▶ MATERIAL FOR THIS EXERCISE:

= = =

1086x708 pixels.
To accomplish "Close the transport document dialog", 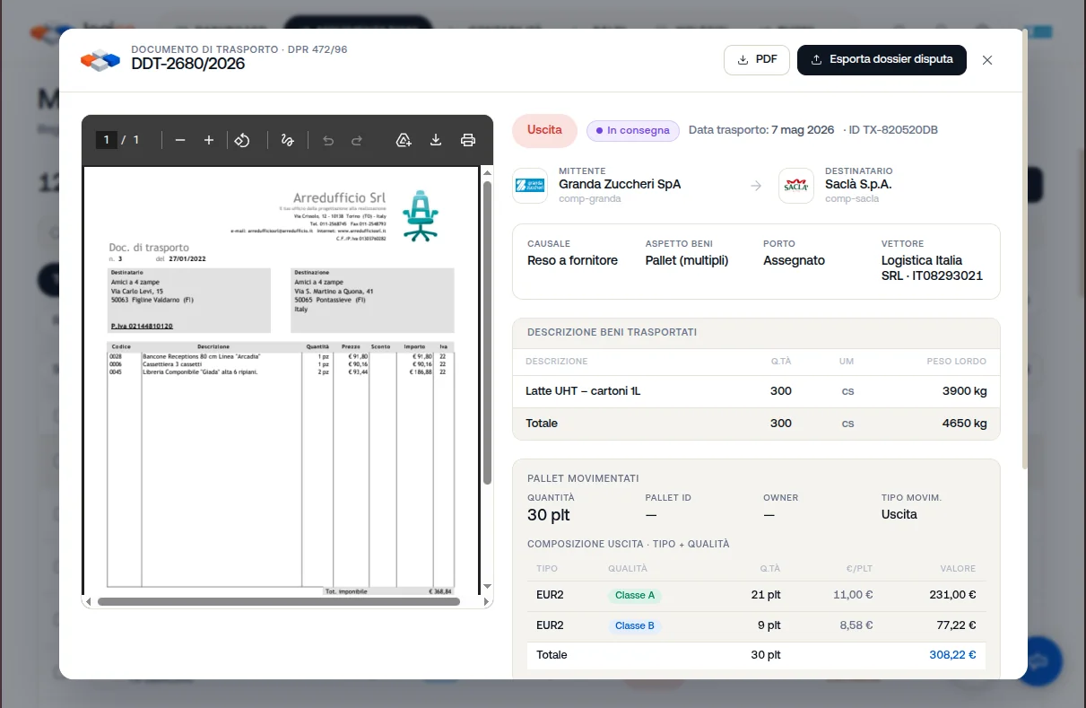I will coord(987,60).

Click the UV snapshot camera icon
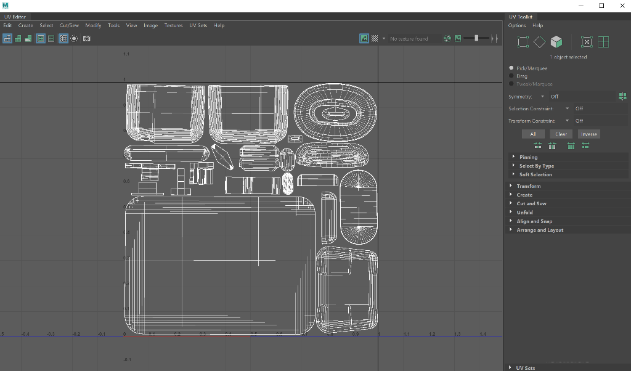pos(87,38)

= = =

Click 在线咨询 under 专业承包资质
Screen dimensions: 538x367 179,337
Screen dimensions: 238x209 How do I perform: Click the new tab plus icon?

= = =

▶ EXERCISE OBJECTIVE:
Could you transcribe the entries above word for word, from the line with "Click 在线咨询 under 专业承包资质" down to the line with "Screen dimensions: 238x209", keeping both?

▶ YOUR RESPONSE:
Click 在线咨询 under 专业承包资质
Screen dimensions: 538x367 179,337
Screen dimensions: 238x209 How do I perform: Click the new tab plus icon?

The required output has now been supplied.